Work task -> The answer must consist of every line from the data that holds "value".

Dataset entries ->
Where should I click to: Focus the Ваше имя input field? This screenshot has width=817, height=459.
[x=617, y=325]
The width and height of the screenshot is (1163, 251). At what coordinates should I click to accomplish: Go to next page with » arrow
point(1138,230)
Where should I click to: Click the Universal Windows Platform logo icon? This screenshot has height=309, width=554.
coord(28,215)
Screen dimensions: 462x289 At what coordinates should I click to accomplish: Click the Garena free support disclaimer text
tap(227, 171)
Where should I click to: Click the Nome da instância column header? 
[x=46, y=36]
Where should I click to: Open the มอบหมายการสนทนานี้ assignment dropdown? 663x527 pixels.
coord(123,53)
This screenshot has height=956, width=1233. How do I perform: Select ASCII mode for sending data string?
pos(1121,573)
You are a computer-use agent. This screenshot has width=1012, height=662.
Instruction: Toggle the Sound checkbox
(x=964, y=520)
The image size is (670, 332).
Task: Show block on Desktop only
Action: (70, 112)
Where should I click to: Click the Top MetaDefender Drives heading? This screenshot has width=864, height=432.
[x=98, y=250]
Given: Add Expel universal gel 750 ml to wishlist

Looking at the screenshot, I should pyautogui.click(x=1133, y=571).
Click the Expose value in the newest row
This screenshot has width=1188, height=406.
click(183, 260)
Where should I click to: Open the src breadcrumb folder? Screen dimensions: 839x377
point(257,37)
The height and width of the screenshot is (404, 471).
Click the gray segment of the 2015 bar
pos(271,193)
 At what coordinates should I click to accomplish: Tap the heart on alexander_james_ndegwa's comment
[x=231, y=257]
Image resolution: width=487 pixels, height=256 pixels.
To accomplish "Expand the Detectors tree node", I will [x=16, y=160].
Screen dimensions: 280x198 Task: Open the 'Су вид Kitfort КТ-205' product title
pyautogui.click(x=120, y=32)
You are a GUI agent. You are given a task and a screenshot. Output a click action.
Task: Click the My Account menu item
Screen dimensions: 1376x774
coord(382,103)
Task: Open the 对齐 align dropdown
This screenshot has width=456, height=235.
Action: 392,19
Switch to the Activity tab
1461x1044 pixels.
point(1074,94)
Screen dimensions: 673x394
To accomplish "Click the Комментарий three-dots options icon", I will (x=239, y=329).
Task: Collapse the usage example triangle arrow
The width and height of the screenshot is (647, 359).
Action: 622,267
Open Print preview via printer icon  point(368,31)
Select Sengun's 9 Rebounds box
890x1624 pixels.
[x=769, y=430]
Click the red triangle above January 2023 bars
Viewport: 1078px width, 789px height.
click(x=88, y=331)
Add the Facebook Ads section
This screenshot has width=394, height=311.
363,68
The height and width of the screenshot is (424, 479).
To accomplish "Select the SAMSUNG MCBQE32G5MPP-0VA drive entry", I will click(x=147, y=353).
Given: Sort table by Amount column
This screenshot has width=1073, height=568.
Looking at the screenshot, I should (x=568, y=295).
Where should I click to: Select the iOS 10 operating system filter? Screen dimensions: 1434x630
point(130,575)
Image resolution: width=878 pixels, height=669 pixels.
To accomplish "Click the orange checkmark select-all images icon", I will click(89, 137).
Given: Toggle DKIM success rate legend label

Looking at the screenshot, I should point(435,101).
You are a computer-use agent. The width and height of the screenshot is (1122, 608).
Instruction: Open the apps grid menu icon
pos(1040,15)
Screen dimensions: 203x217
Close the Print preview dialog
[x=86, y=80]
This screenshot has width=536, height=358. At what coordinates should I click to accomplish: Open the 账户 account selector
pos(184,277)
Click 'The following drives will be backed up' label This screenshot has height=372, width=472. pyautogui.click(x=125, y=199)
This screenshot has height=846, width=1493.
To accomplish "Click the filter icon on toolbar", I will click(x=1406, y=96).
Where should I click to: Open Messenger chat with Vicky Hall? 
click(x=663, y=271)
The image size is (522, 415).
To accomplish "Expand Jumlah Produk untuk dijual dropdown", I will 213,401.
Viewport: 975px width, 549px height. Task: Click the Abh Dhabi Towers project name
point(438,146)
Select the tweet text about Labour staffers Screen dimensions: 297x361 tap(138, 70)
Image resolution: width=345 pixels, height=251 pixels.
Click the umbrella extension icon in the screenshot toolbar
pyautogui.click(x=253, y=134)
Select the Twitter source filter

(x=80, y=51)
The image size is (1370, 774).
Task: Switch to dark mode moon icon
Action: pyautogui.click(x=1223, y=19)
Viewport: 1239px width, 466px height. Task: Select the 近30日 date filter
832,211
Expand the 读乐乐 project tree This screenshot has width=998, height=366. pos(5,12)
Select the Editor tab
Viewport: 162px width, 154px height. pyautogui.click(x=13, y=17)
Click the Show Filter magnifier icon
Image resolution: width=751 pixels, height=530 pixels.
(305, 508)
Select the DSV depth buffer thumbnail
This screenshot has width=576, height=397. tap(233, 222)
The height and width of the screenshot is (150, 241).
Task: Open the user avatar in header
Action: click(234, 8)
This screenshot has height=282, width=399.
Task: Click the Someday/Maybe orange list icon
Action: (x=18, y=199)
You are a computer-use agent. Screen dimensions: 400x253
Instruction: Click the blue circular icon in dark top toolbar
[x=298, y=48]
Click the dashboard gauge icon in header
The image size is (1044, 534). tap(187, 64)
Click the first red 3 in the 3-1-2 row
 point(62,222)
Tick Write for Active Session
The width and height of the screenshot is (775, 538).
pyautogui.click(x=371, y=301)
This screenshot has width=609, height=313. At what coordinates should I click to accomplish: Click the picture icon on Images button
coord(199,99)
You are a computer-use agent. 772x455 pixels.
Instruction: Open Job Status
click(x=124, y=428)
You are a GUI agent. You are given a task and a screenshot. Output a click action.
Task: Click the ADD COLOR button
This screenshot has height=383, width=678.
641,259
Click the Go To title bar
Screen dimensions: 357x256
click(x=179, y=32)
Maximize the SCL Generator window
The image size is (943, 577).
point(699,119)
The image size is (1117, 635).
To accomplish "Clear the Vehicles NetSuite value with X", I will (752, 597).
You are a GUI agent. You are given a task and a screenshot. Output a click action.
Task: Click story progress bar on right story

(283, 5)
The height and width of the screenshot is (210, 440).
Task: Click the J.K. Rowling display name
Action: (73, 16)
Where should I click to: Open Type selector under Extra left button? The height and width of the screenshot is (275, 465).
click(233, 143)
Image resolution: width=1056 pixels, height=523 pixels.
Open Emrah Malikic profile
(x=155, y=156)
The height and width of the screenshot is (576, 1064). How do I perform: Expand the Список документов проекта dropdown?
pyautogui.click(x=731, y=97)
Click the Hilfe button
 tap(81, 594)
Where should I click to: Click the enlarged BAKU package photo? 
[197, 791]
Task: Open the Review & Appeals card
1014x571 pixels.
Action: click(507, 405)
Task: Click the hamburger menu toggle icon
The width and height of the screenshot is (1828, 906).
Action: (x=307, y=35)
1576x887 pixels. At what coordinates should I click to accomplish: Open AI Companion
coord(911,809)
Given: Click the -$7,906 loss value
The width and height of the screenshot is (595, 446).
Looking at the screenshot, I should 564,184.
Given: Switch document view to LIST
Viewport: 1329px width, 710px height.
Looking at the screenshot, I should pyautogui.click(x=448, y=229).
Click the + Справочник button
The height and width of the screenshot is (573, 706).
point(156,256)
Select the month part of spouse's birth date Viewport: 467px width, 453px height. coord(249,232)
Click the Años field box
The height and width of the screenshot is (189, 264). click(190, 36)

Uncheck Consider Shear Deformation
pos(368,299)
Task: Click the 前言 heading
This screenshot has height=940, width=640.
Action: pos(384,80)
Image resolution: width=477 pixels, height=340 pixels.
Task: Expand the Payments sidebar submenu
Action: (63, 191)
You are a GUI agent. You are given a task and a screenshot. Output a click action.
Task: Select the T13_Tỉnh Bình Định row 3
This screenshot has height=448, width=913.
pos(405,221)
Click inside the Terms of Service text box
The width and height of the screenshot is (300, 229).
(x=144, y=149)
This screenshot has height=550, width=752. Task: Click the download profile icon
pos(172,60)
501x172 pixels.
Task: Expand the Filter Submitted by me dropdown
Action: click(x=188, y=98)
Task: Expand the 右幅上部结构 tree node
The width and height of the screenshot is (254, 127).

Task result ->
Click the Expose value in the newest row
To accomplish "Clear the Vehicles NetSuite value with X", I will (752, 597).
Given: Click the -$7,906 loss value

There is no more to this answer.